Originally posted by Anundeniabletruth
reply to post by Seede
Actually believing something in a book because others teach you to do so as a child is not free will, it's doing as you have been taught. Free will would be choosing to do something because you desire to and not to be "raised that way," if you will. I was raised as a Southern Baptist, there was no free will there, I didn't get to decide what kind of upbringing my parents would attempt to give me. I, unlike the majority of my fellow humans, was a very tough kid to indoctrinate and did question things as a young child and when I did not get answers that "clicked" in my head I asked more questions as I grew older. Many never question what their parents teach them, most just accept and go with it for the entirety of their life and that is hardly what free will is... unless of course you mean it's their free will not to question something that has been instilled into them, something that science has "proven" most people do not do.

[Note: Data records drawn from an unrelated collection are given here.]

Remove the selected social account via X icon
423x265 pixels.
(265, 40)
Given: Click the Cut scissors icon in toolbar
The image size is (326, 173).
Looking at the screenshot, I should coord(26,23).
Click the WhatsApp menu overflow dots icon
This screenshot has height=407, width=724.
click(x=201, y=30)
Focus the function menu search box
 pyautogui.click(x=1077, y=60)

Free will isn't sticking to a belief because it's all you really know because that is was what your parents taught you to believe. To be fair and not insult anyone, this is exactly the way the all religious groups of people are. Very few people who grow up under any religious following make the choice to not consider themselves a part of that following, even if they don't agree with the majority of it.

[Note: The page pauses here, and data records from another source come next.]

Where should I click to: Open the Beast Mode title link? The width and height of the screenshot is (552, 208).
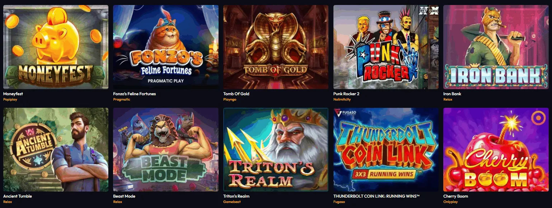tap(124, 196)
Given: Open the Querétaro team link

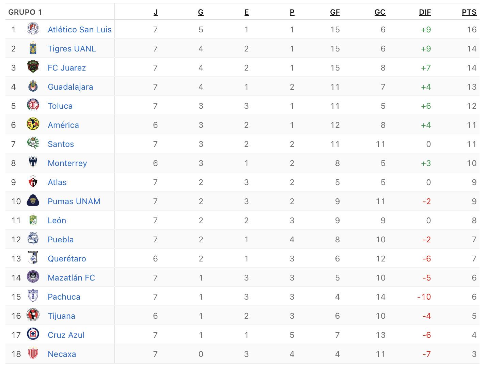Looking at the screenshot, I should pyautogui.click(x=67, y=259).
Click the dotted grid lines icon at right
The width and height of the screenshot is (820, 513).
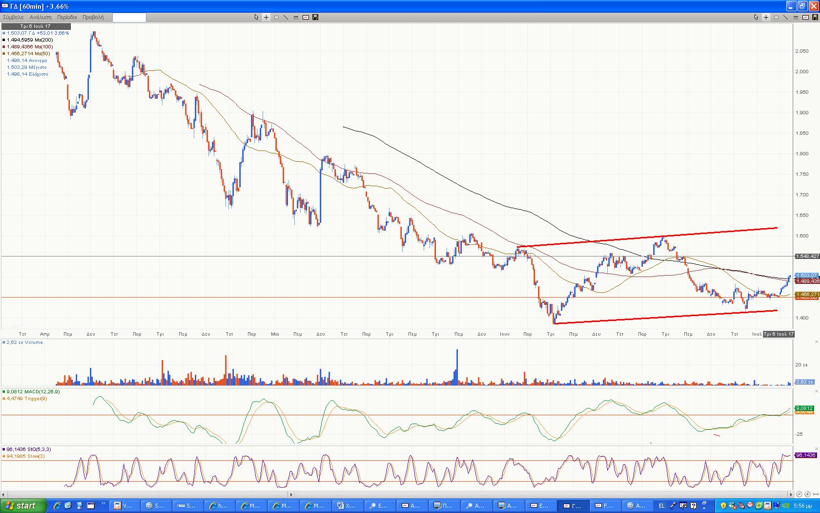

If the old testament was accurate then that God is an evil ruler. I'm not trying to offend anyone with that statement but anyone who has read the book cannot be both sane and believe that the "God" of that story was a "loving" being, it just doesn't fit. I have yet to see anything that would lead any open minded, and in my opinion completely rational person, to believe that the particular book is the ultimate answer. I choose to believe that if our creator even cares, then it would be loving and not treat anyone as badly as the "God" of the old testament did. The stories in that book give a very real representation of how laws and rulers were during those times and thus logically point to something that would have been designed to keep the masses in check.

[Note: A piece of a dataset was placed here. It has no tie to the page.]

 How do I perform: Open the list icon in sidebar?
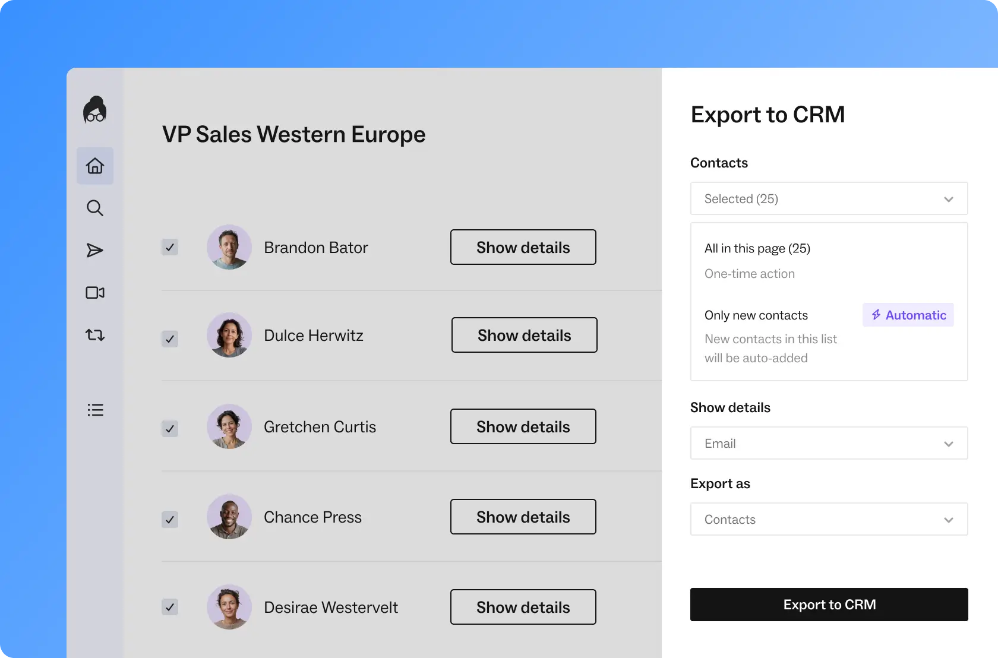pos(95,410)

Originally posted by GafferUK1981
What I am getting at is that although I found the truth as a boy it doesn't mean it is too late for an adult to educate themselves. Science is not the enemy of religion by agenda, it's just natural that as man has discovered more and more the bible has become less and less credible. A person should not fear the consequences of abandoning their faith, I find it so much better knowing there is no god than living in hope that there is one. It gives this life more purpose when you realise there is not another life after this one.
Originally posted by GafferUK1981
reply to post by truejew
They're both Christian. That's why they have blood on their hands. Cos your fictional book influenced them to be how they are.
Originally posted by truejew
Neither have the fruit of the Spirit and neither are Christian.
Originally posted by mc4denmark
reply to post by DOLCOTT
But Dolcott, there’s nothing related to god by the founding fathers.